Yapılan araştırmalar sonucunda psikolojik sermayenin geliştirilebilir, ölçülebilir ve yönetilebilir olması gibi özelliklere sahip olmasının örgütlere rekabet avantajı sunduğu belirtilmiştir. Ayrıca bu çalışmalarda psikolojik sermayenin, bireysel gelişimi sağladığından verimliliği arttırması ile olumlu iş çıktısı (bireysel ve örgütsel performansı arttırdığı, iş tatminini sağlaması vs. gibi olumlu iş çıktıları), tutumların ve davranışların (motivasyonu arttırması, işe bağılılığı sağladığı, iş ortamında sağlıklı iletişim kurmaya yol açtığı vs. gibi tutum ve davranışlar) oluşmasını sağladığı;

örgütsel amaçlara ulaştırdığı, rekabet avantajı sağladığı ve mevcut durumu değerlendirerek geleceği tayin edici olduğu sonucuna birçok araştırmacı tarafından yapılan çalışmalarla ulaşılmıştır.

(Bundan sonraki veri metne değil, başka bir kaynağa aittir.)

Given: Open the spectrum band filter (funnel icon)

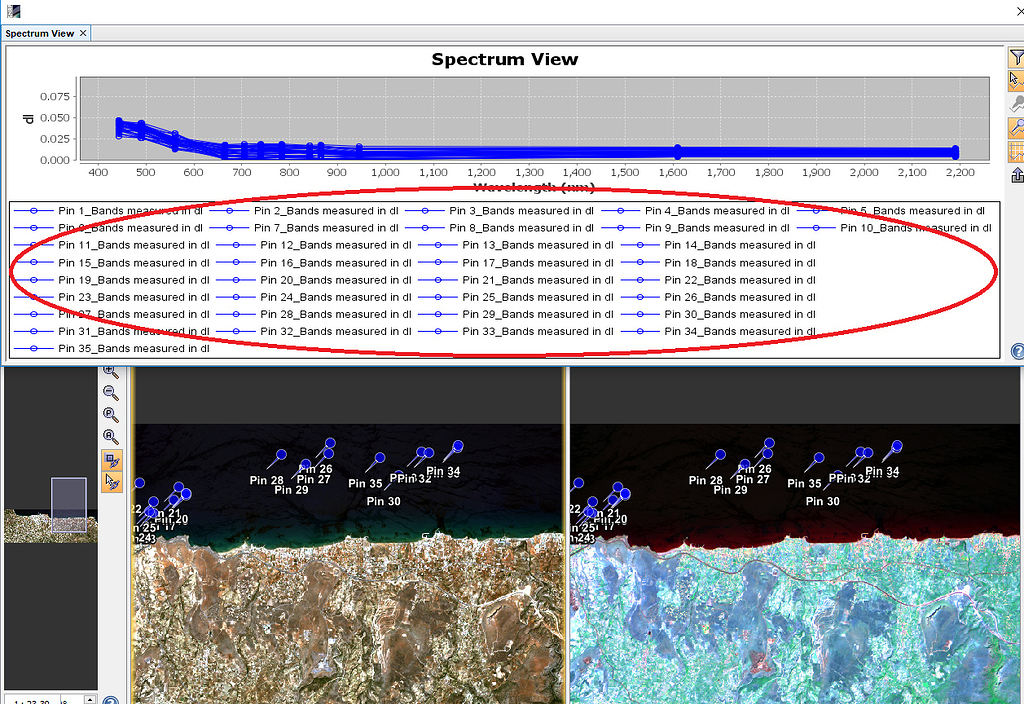Looking at the screenshot, I should [1016, 58].
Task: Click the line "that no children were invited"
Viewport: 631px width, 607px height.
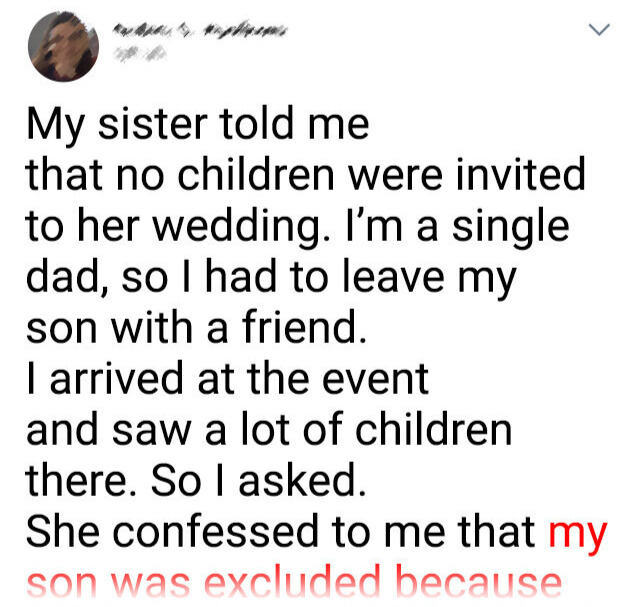Action: pyautogui.click(x=305, y=176)
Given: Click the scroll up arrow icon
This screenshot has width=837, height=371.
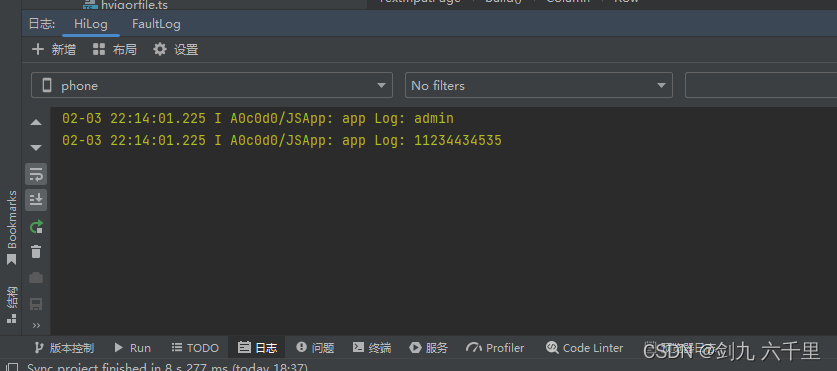Looking at the screenshot, I should (36, 122).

Psikolojik sermaye, en önemli çıktıları olan işteki verimliliği ve iş performansını artırma konusunda yönetici ve araştırmacılar tarafından odak noktası olmuş ve

büyük önem kazanmıştır (Luthans vd., 2007). Örgütlerin zorlu rekabet karşısında ayakta kalması, sürdürülebilirliği ve örgütsel amaçlara ulaşılması için çalışan performansı çok büyük öneme sahiptir. Polatcı ve Akdoğan (2014)‟a göre psikolojik sermayenin performansa yönelik bir kavram olmasından dolayı bu konuda ilginin büyük olduğu vurgulanarak psikolojik sermaye için çalışan performansları ve yaptıkları işlere ilişkin davranış ve tutumları yönünden öngörü yapmayı sağladığı ifade edilmiştir (Ersin, 2018).

Bireylerin performansı arttığı zaman, bu durum çalışanları daha olumlu olmasını sağlayarak pozitiflik düzeyini yükseltmekte, özellikle iş ortamında karşılaştıkları zorluklarla baş etmeyi sağlamak adına entelektüel, fiziksel, sosyal ve psikolojik kaynakları daha da arttırabilecektir. Yüksek performans göstermeleri halinde çalışanların kendilerine duydukları güvenin artacak; şu an ve gelecekteki başarısı ile ilgili olumlu olmasını sağlayacaktır. Böylece çalışan motivasyonunda da artış görülecektir. Bu kazanımlara ulaşmak ise daha yüksek seviyede psikolojik sermayelerinin olmasını ayrıca çalışan memnuniyetiyle birlikte işe bağlılıklarını sağlayacaktır. Psikolojik sermaye ve alt boyutları çalışan performansını olumlu yönde etkisinden dolayı işletmeler tarafından önem arz etmektedir.